:: Excerpted passage ::
Back in 1986, I was browsing my university bookstore when someone yelled, “How dare you wear that?!” Before I turned around, I glanced down to make sure my pants matched my shirt. What could I be wearing that was so offensive? Was this hostility even directed at me?
The scowling woman was dressed in a black skirt that skimmed her ankles, a long-sleeved blouse buttoned up to her chin, and a Star of David pendant. She must’ve been the Jesuit university’s only Orthodox Jewish student, and here I was, a woman in a kippah (better known by its Yiddish name, a yarmulke)—in her tradition, religious headgear reserved for men.
“I plan to go to rabbinical school after I graduate,” I stammered. “Um, in my denomination, it’s acceptable for women to wear kippot. I’m sorry if it offends you.”
“Okay. I didn’t realize you were Jewish.” She explained while I was puzzling over who else would wear a yarmulke, “I thought you were a Catholic kid setting a new trend.”
I forced myself not to laugh at the idea of me of all people starting a fad, wary of losing this belligerent stranger’s precarious goodwill. Then I noticed something strange about her pendant. The area where the two triangles of David’s shield met, usually empty, cradled a cross. Before I could control myself, I asked, “Why does your Star of David have a cross in the middle?”
Oops. The combative glare returned full strength. I put a sweatshirt rack between us and tried to appease her with the sacrifice of polyester fleece to substitute for my sheepish self. “I’m sorry. I’ve just never seen one like that before.”
She must’ve recognized my harmlessness, as she relented and revealed how she’d been brought up Pentecostal and recently learned that her ancestors had been conversos, Spanish Jews baptized into the Catholic Church to avoid being evicted in 1492 with their co-religionists. More than a bit defensively, she declared that while she hoped to incorporate Jewish traditions into her religious practices, she wouldn’t go so far as to spurn Christ and his Gospels. “After all,” she proclaimed with zeal as militant as it was messianic, “Jesus was Jewish.”
That conversation lingers in my memory, but not just because of the dramatic confrontation between Our Pacifist Hero and the Rabid Evangelical Titan. It also embodied the potentially unifying—but often divisive—role in interfaith dialogue played by the figure of Jesus. “Jesus was Jewish after all,” that representative of the Yarmulke Police had said. But what did that mean to her, to me, and to believers (and non-believers) who have appropriated his image, from medieval Norse converts who turned him into a tow-headed warrior to young people who sport his image on T-shirts as if he’s the lead singer of a boy band?

:: A run of rows ::
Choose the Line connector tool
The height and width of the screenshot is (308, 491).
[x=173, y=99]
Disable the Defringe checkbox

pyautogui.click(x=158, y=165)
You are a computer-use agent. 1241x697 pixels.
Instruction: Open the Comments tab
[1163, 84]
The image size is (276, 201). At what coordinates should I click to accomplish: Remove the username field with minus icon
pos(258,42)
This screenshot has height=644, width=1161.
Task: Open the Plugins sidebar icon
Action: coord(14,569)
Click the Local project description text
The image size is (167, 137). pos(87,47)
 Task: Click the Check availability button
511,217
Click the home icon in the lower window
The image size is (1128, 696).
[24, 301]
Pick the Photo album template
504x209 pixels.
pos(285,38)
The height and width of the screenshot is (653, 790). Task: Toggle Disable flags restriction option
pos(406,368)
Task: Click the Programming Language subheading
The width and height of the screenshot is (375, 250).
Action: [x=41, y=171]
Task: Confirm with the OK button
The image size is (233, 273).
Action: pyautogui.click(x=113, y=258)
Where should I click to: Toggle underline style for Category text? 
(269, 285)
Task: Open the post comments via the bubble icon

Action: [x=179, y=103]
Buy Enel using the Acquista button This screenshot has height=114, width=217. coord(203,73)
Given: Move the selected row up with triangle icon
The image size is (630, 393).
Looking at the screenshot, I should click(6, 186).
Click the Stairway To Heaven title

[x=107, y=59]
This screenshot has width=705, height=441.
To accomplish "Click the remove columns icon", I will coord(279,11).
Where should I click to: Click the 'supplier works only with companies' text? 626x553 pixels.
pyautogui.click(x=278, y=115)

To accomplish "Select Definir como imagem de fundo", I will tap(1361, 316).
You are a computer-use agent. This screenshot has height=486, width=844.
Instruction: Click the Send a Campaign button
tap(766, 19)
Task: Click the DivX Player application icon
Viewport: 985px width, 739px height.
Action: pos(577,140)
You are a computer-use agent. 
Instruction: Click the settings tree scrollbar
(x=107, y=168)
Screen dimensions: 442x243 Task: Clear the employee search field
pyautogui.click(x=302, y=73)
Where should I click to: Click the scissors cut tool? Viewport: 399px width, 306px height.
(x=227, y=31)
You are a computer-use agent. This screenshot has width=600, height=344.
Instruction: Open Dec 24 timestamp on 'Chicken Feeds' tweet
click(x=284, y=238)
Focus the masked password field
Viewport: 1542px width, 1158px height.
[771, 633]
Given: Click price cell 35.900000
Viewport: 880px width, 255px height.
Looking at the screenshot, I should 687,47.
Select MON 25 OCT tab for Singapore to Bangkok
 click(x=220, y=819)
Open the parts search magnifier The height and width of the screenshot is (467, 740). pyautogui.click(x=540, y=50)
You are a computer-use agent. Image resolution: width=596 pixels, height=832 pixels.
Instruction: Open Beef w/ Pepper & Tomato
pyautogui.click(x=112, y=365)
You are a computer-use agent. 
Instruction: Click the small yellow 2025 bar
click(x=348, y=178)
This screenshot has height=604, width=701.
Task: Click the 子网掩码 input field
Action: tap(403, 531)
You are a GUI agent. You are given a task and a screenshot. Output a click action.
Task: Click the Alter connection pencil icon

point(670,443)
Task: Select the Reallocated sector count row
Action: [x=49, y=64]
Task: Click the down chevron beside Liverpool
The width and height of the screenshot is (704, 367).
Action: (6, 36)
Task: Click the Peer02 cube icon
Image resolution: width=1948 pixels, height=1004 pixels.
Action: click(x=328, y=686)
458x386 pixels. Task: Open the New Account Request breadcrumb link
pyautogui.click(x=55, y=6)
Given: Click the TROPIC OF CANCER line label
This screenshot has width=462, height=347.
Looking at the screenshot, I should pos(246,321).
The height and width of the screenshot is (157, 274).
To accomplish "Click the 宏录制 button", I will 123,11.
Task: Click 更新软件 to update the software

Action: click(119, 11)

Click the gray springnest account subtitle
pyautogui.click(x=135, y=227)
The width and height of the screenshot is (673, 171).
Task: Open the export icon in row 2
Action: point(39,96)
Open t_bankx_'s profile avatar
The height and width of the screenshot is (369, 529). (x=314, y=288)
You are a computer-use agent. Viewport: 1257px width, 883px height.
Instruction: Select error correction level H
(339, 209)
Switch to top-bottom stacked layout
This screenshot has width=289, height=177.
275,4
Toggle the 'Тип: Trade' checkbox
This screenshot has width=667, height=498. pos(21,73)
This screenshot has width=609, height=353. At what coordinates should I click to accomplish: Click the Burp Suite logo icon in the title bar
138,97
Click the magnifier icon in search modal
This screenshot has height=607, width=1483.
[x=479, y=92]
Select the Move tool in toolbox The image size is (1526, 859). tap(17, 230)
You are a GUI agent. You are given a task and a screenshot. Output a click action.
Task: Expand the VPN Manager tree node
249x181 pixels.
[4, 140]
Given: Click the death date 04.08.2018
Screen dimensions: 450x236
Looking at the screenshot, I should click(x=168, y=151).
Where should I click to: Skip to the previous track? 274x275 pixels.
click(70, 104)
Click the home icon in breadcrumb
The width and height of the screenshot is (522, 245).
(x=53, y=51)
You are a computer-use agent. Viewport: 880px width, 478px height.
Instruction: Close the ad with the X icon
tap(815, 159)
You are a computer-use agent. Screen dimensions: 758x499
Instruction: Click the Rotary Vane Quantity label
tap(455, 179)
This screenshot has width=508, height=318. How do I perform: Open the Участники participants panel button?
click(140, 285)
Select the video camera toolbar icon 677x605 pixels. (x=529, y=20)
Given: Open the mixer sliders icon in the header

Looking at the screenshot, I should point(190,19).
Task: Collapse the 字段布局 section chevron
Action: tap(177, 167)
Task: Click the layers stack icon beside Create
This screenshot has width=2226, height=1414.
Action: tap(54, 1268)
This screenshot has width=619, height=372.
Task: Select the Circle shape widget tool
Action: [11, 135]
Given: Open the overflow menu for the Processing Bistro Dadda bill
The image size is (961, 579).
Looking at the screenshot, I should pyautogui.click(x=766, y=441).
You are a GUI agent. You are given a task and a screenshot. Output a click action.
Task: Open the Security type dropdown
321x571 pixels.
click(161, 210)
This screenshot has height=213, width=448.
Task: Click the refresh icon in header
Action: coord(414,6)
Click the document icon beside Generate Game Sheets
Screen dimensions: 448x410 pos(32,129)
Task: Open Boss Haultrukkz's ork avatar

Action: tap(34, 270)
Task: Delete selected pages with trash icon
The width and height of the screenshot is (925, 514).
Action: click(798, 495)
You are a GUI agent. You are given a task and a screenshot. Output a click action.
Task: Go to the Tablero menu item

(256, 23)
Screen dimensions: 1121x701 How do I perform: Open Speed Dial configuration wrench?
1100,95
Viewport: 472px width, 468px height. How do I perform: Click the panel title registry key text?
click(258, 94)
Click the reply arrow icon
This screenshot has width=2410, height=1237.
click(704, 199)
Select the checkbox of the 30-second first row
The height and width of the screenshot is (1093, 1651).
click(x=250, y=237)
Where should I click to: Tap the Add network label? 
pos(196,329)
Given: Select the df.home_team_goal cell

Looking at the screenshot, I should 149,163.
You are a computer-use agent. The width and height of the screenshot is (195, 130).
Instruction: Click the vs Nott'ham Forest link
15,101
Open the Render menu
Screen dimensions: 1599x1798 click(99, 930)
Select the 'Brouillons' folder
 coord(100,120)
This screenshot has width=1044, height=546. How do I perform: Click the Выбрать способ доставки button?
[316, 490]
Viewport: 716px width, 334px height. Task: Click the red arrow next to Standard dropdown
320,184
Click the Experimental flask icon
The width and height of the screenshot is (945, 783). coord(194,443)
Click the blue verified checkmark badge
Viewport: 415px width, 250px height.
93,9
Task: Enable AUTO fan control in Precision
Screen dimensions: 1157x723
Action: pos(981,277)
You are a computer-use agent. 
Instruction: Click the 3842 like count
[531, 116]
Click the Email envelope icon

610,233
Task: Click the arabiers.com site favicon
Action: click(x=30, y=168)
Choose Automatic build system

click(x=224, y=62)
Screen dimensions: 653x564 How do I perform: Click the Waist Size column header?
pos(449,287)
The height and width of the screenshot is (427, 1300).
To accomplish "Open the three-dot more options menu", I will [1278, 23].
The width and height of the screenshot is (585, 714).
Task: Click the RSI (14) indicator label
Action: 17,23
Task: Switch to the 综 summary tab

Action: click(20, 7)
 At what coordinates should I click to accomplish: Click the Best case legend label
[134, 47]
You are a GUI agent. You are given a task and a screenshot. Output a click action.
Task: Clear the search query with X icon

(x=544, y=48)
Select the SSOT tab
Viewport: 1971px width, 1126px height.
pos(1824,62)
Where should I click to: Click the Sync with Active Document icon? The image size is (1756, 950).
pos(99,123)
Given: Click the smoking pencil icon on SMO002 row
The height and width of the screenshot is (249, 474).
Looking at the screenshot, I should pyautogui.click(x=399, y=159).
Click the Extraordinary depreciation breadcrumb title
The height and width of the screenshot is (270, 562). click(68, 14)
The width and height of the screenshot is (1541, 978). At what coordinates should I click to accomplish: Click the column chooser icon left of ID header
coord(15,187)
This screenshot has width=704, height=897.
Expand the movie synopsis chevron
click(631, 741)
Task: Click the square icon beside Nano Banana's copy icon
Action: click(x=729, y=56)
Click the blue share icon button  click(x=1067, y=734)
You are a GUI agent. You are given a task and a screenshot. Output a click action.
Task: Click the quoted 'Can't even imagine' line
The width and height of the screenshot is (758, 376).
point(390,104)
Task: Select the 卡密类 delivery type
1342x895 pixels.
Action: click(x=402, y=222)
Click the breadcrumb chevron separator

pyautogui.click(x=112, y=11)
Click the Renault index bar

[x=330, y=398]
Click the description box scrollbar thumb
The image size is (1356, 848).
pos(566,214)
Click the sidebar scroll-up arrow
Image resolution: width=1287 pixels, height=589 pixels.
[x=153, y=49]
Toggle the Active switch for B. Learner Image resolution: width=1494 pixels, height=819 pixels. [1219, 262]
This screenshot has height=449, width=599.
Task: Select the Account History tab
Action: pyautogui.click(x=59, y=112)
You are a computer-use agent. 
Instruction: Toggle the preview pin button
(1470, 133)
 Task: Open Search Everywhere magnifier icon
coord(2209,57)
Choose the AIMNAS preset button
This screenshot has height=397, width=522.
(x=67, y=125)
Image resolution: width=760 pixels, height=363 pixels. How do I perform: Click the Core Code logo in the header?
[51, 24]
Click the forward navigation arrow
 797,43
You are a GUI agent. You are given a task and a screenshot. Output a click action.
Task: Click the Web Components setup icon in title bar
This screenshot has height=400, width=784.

:: Directives ::
1. Transcribe the stretch of the bookstore essay from "The scowling woman" through "reserved for men.".
2. Pick up the bookstore essay after its final sentence and keep writing it.
The rows have no part to play in this work.

:: Written responses ::
1.
The scowling woman was dressed in a black skirt that skimmed her ankles, a long-sleeved blouse buttoned up to her chin, and a Star of David pendant. She must’ve been the Jesuit university’s only Orthodox Jewish student, and here I was, a woman in a kippah (better known by its Yiddish name, a yarmulke)—in her tradition, religious headgear reserved for men.

2.
I’m not the first to notice how people devote more energy to fashioning gods in their own image than in seeking out the divine likeness in their fellow human beings—sweaty, neurotic, and lovably flawed as we are. Still, Jesus as the human face of God seems particularly prone to this treatment. This tendency probably stemmed from the universalist approach Christians have taken ever since the Apostle Paul started spreading Jesus’ message to his non-Jewish neighbors. For a faith committed to the siblinghood of humanity, and sharing the faith with as many brothers and sisters as possible, it made sense to detach the figure of Jesus from the particulars of his time, place, and culture. Missionaries to the Irish represented Jesus as a plaid-clad Celt plying the North Sea in a coracle; missionaries to China depicted him sharing rice, not bread, with his disciples at the Last Supper. Removing the culturally specific trappings from Jesus made it possible for the faith to appeal to everyone. It underscored the notion of Christ as Everyman at the same time as he was Son of God.
One negative result of this distancing of Jesus from his Jewish milieu was that over the centuries since the Gospels were written, anti-Semitism was born and flourished in Christian communities. In some of the Christian Scriptures, while Jesus is never labeled outright as Jewish, his enemies are both the hereditary priesthood that continued in power until the destruction of the Second Temple in 70 C.E. and the rising rabbinic group, interpreters of religious law. The narrative of events leading up to his crucifixion includes a scene where a mob jeers at him, calling for his death, and they’re labeled not a rabble, but “Jews.”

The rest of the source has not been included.